En vertu de l’orientation 10 donnée par le MAMH aux MRC en matière d’aménagement du territoire, les municipalités ont dû identifier, en 2017, les ZP dans leur périmètre urbain. Les localités qui présentaient un trop grand nombre de ZP ont été contraintes de convertir certains hectares en ZR sur lesquelles le développement résidentiel est interdit. Cette mesure vise à limiter l’étalement urbain dans les MRC de la couronne périmétropolitaine.

Avant de pouvoir commencer le développement sur une ZR, la Municipalité doit démontrer qu’au moins 70 % des espaces disponibles dans les ZP ont été comblés. Or, pour le moment, le taux d’occupation des ZP de Saint-Liboire frôle les 45 %, indique le directeur à l’aménagement de la MRC des Maskoutains, Pascal Simard.

La Municipalité de Saint-Liboire presse néanmoins le MAMH de l’autoriser à « sortir les terrains des zones de réserve afin d’y permettre la construction » puisque « l’orientation 10 du gouvernement limite la Municipalité en la privant de revenus de la vente de terrains potentiels pour la construction ».

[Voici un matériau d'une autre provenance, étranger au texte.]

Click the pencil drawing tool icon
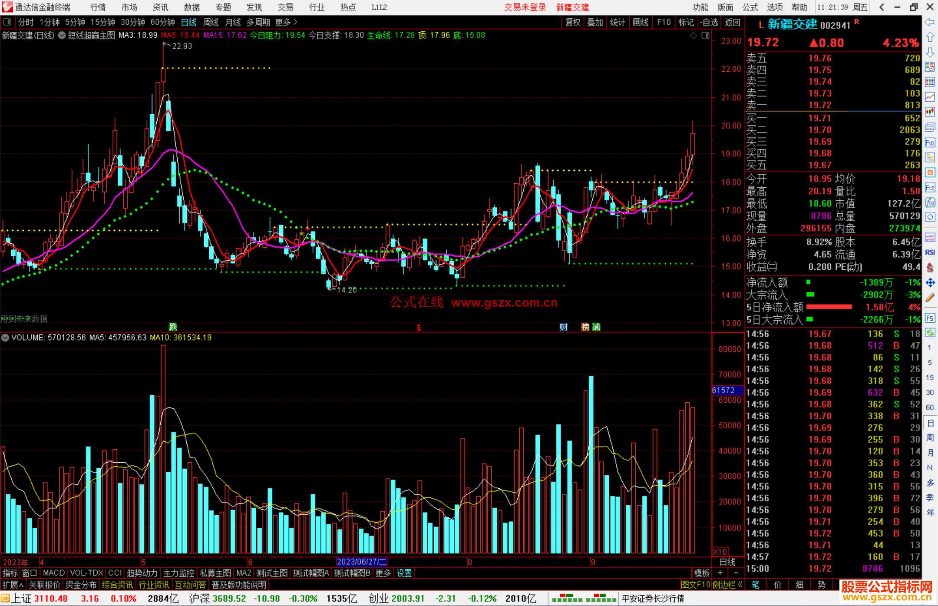point(930,298)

D’après le maire Vadnais, les terrains circonscrits dans l’une des ZP ainsi que dans certaines ZR appartiennent au même promoteur, ce qui freine l’intérêt d’autres promoteurs à acquérir des terrains en ZR. « Tant que les plans de développement de ce promoteur ne sont pas connus, personne ne veut acheter les ZR qui restent. Disons qu’avant qu’on ouvre des ZR pour d’autres entrepreneurs, on ne voit pas les années », se désole le premier magistrat de Saint-Liboire.

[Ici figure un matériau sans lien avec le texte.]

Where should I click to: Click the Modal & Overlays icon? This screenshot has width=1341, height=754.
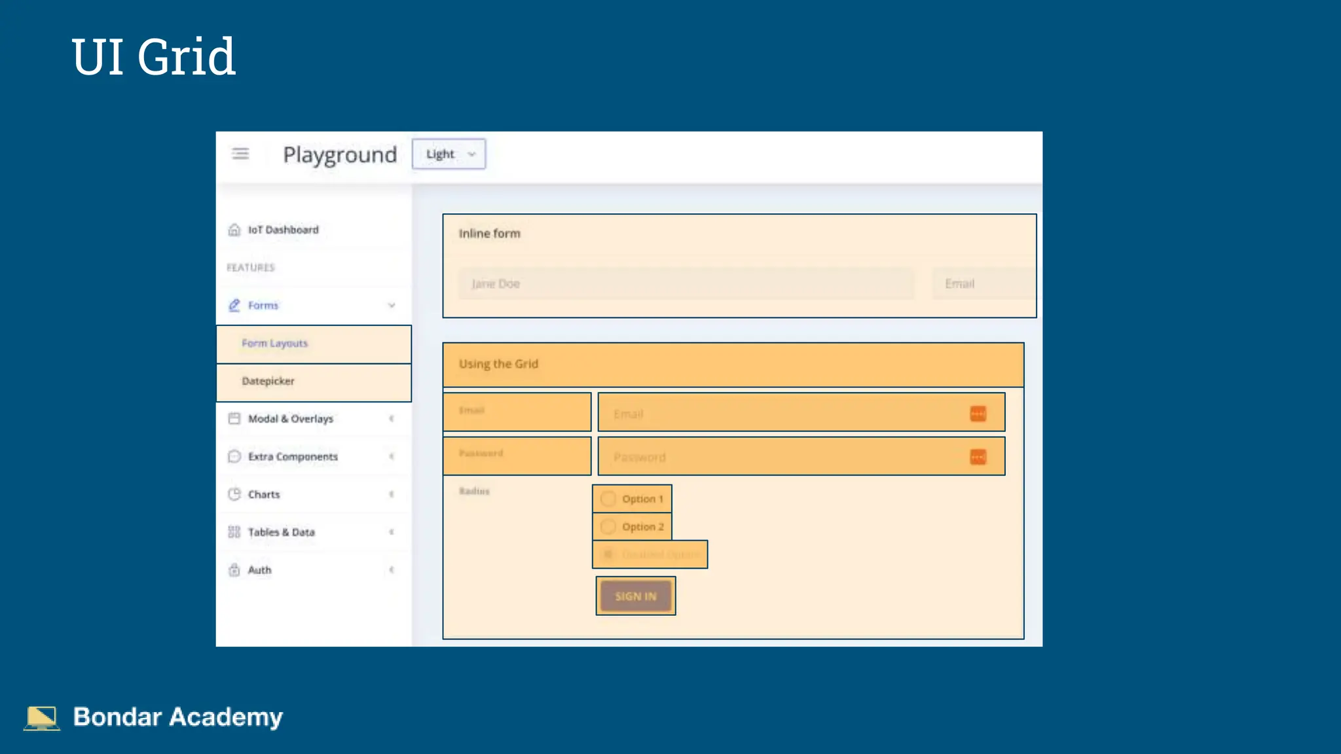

La Municipalité pointe également du doigt les seuils minimaux de densification imposés par le Schéma d’aménagement révisé de la MRC des Maskoutains. Ceux-ci sont fixés à 16 logements par hectare jusqu’en 2026 et grimperont à 18 logements à l’hectare de 2027 à 2031.

« À 16 logements par hectare, nous pensons que c’est le maximum. L’un de nos quartiers atteint 16.1, selon nos calculs, et les terrains y sont vraiment petits. Les ZR qui restent ne sont pas très grandes, alors si nous sommes obligés de les ouvrir avec une densification à 16 ou plus, on va nuire à la beauté et à la quiétude de ces développements résidentiels », soutient le maire.

« Nos citoyens qui ont choisi notre municipalité veulent avoir une grandeur de terrain qui leur permet de faire des activités à la maison, sur leur propriété », avance le conseil municipal par voie de résolution.

La ministre du MAMH, Andrée Laforest, a récemment annoncé sa volonté de revoir le plan d’aménagement du territoire québécois afin qu’il corresponde davantage aux réalités des différents milieux de la province. Les élus de Saint-Liboire ont donc profité de l’opportunité pour adopter la résolution et en faire parvenir une copie directement au bureau de la ministre Laforest.

« Nous n’avons pas encore eu de retour des instances pour le moment. Mais je sais que nous ne sommes pas la seule Municipalité de la MRC des Maskoutains à vivre cette problématique », a souligné le maire Vadnais.

C’est pourquoi les conseillers municipaux enjoignent les municipalités touchées par l’orientation 10 ainsi que la MRC des Maskoutains à les appuyer dans leur démarche.